### [TASK]
All of the entries below must be copied out exactly.

### [RECORDS FOR PROCESSING]
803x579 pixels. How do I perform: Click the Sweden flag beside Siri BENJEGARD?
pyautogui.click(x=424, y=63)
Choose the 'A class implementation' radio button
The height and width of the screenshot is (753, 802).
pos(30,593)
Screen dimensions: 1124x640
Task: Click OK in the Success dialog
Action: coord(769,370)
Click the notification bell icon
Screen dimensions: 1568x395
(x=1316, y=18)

### [RESPONSE AREA]
803x579 pixels. How do I perform: Click the Sweden flag beside Siri BENJEGARD?
pyautogui.click(x=424, y=63)
Choose the 'A class implementation' radio button
The height and width of the screenshot is (753, 802).
pos(30,593)
Screen dimensions: 1124x640
Task: Click OK in the Success dialog
Action: coord(769,370)
Click the notification bell icon
Screen dimensions: 1568x395
(x=1316, y=18)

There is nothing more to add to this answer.